> _The task_:
Could you scale only the stretch from the line containing "paint brushes for" through the line containing "point(135,8)" by rewriting those lines in full, item wording included, with each answer coordinate multiplied by 2.4 and rounded to a whole number (halves going up)? Leave the pictures out of your answer.

> _Records for the exercise_:

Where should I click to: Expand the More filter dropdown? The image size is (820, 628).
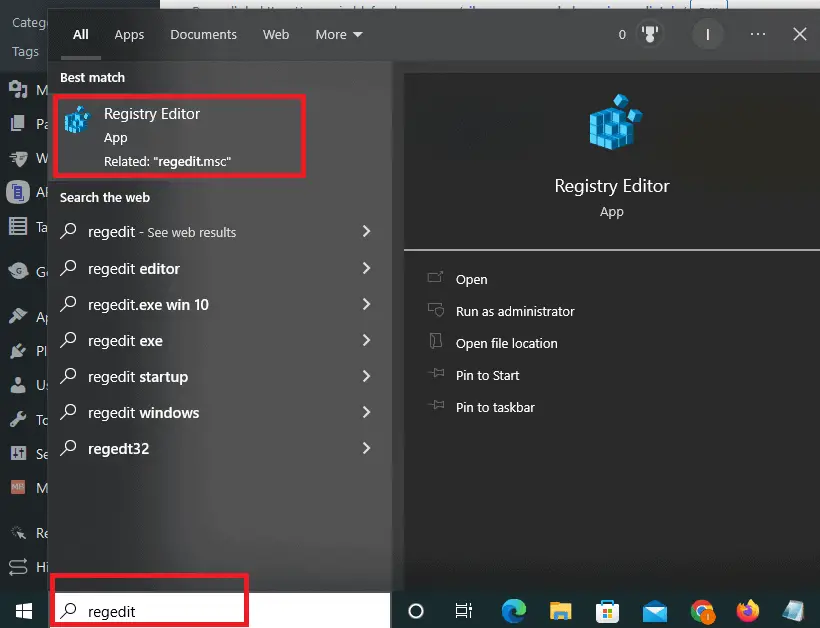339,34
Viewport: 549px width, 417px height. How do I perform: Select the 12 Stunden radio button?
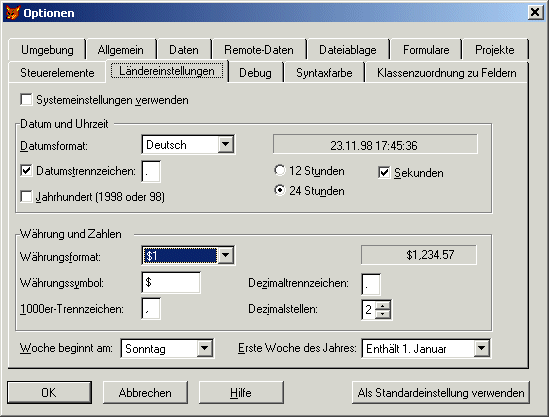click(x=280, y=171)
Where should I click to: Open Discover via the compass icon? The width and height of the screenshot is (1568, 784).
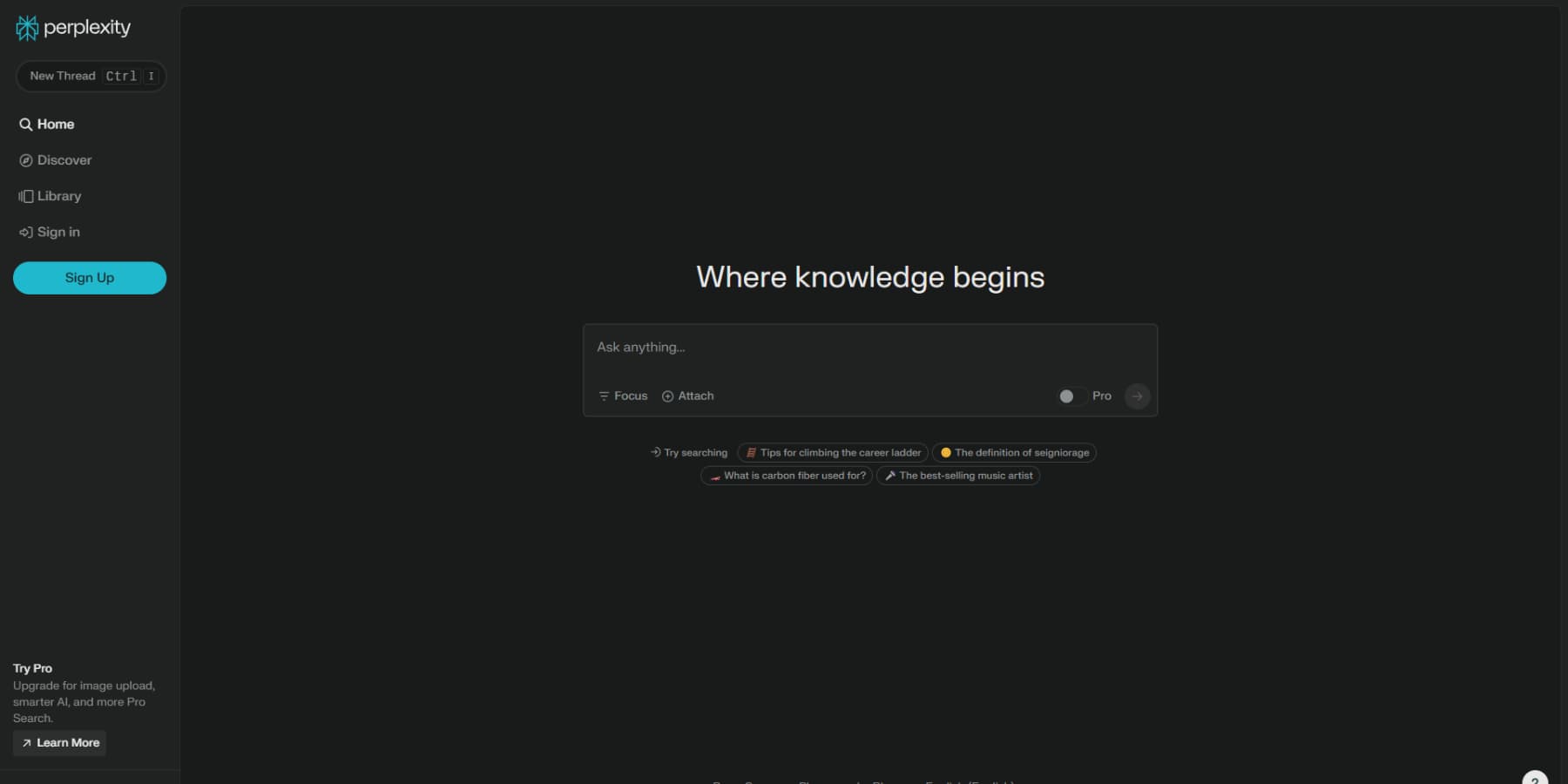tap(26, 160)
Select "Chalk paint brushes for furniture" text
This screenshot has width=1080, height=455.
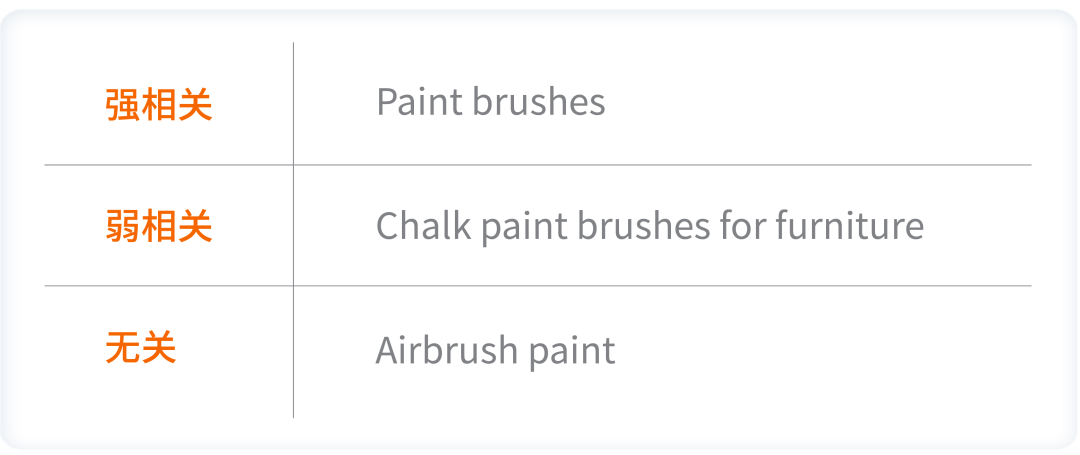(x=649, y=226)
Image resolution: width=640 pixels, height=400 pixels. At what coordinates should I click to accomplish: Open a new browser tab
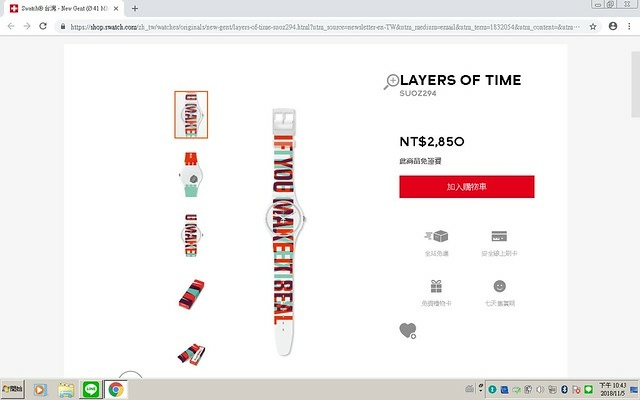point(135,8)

--

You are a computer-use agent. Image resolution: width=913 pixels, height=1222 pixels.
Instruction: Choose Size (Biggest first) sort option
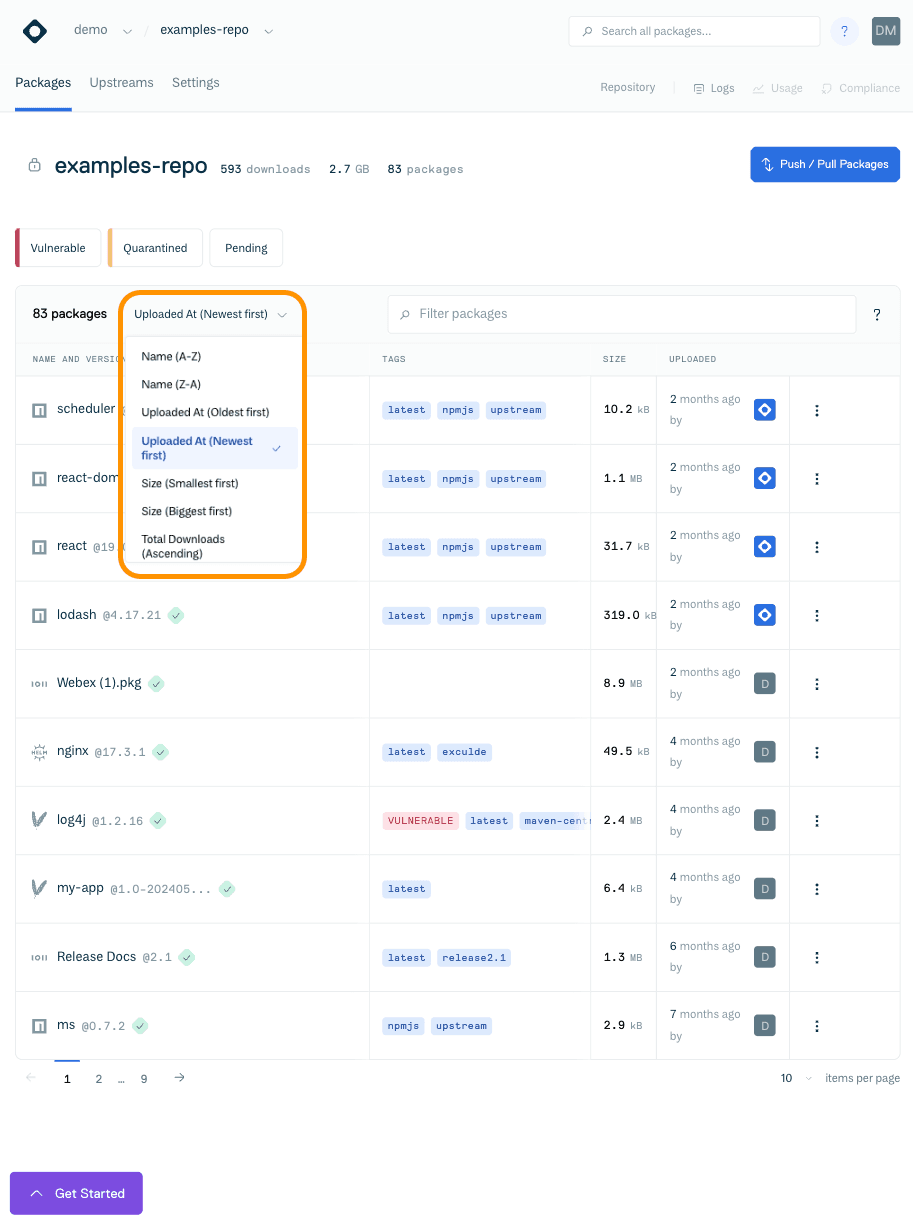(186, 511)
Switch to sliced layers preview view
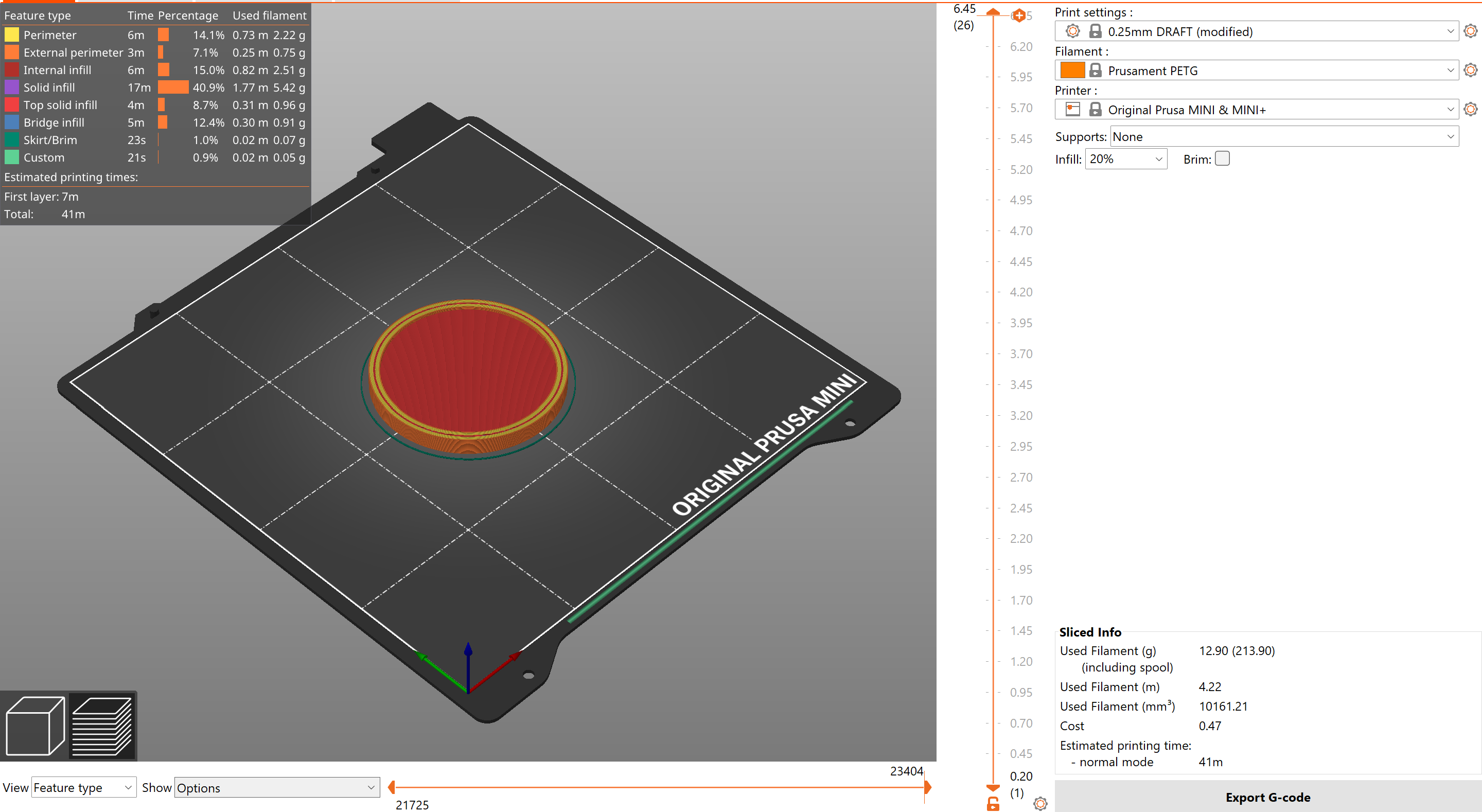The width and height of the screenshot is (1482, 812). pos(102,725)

> _Right answer_:
Select "Chalk paint brushes for furniture" text
This screenshot has width=1080, height=455.
(x=1558, y=542)
Image resolution: width=640 pixels, height=400 pixels. At what coordinates should I click to accomplish: Open a new browser tab
point(324,19)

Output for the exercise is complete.